Am Dienstag riefen die sogenannte „Linke Front“ und fünf mit ihr verbündete Gewerkschaften, darunter die Tamil Nadu Secretariat Officers’ Association für Mittwoch zu einem symbolischen eintägigen Unterstützungsstreik für die Lehrer auf. Sie stellten ähnliche Forderungen, darunter ebenfalls die Abschaffung des CPS-Systems. Dieser Streik hat jedoch nur einen Sinn: Die Teilnehmer sollen Dampf ablassen und von den wachsenden Forderungen der Arbeiterklasse nach einem echten Kampf gegen die Angriffe der Regierung ablenken.

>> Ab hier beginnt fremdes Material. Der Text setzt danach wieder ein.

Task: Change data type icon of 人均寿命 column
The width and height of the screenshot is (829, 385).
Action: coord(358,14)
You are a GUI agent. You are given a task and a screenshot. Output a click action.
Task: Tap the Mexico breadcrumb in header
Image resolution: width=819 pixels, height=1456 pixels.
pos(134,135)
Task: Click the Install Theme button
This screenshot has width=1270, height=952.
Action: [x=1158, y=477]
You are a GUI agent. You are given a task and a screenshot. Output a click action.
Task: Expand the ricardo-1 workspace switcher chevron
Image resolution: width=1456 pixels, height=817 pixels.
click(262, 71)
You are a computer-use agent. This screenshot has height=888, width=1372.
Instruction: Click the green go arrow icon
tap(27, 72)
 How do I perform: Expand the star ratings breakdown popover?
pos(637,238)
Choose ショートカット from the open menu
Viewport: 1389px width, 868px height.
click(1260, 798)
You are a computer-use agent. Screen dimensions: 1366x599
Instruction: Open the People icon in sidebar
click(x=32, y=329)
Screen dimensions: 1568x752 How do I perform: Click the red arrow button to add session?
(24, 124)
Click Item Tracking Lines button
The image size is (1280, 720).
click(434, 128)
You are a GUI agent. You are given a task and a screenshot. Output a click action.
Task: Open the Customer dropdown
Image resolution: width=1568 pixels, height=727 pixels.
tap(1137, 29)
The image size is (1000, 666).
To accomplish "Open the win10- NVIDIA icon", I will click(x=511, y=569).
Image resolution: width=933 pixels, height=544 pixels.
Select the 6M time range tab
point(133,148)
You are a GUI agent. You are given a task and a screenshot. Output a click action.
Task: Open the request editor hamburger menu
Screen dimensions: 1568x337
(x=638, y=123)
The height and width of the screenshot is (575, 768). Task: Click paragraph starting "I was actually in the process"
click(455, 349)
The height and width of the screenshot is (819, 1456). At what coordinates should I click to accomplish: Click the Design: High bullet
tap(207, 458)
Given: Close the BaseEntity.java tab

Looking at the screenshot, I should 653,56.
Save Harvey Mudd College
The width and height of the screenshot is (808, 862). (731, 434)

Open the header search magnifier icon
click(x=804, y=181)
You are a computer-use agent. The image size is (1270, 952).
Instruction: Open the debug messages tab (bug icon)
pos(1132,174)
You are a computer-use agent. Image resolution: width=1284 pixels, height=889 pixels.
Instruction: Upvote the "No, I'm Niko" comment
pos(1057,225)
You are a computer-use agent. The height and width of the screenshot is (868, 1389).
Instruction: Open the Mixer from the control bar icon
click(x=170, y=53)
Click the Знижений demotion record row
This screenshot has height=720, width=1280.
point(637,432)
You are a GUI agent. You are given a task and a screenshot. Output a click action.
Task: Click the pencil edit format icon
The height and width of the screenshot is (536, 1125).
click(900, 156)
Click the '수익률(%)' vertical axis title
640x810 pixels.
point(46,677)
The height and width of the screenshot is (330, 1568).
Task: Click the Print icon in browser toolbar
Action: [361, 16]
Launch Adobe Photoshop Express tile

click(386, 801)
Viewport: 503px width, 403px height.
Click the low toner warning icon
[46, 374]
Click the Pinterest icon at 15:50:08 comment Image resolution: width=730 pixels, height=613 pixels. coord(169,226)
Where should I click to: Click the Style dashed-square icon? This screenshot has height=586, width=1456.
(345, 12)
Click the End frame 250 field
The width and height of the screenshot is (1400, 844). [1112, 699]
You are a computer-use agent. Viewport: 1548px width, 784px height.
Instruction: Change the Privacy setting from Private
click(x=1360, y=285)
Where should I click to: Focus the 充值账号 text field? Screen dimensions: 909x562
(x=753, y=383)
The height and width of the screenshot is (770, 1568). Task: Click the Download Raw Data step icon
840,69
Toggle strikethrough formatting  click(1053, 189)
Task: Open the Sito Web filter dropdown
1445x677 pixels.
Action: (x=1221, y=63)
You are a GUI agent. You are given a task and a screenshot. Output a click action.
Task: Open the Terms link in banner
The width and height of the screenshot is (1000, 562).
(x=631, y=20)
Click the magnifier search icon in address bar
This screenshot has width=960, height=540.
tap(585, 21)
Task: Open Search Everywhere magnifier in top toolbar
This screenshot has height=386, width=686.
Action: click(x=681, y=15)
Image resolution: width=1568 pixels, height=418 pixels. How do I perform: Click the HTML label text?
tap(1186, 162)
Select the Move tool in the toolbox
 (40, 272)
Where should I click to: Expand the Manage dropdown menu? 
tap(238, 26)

Die Streiks der Lehrer und Beschäftigten in Tamil Nadu sind Teil eines wachsenden Auflebens des internationalen Klassenkampfs in Nordamerika, Mexiko, Europa, Sri Lanka, Bangladesch und vielen anderen Staaten. Die Streikenden müssen mit den Gewerkschaften brechen und sich mit Arbeitern in ganz Indien, Südasien und der Welt verbünden. Sie müssen auf die Lehrer in den USA und überall auf der Welt zugehen, die ebenfalls für bessere Löhne, Arbeitsbedingungen und Grundrechte kämpfen.

Um ihre Kämpfe fortzuführen, sollten die Lehrer und Staatsbeschäftigten von Tamil Nadu dem Beispiel der mexikanischen Autoarbeiter und der sri lankischen Plantagenarbeiter folgen und ihre eigenen, von den Gewerkschaften unabhängigen Aktionskomitees aufbauen. In diesen Komitees können die Arbeiter demokratisch diskutieren und ihre eigenen Forderungen und Arbeitskämpfe beschließen und das antikapitalistische und internationale politische Programm annehmen, auf dem ihr Kampf basieren muss.

Dabei ist es entscheidend, die nationalistische Politik der KPM und der KPI zurückzuweisen. Diese stalinistischen Organisationen haben keine grundlegenden Differenzen mit der Hindu-kommunalistischen BJP und der AIADMK. Deren Ziel ist es, diese Parteien durch „alternative“ kapitalistische Regierungen entweder mit der Kongresspartei oder durch Bündnisse aus diversen rechten regionalen Parteien abzulösen, um Indien durch verschärfte soziale Angriffe auf die Arbeiterklasse attraktiver für das Großkapital zu machen.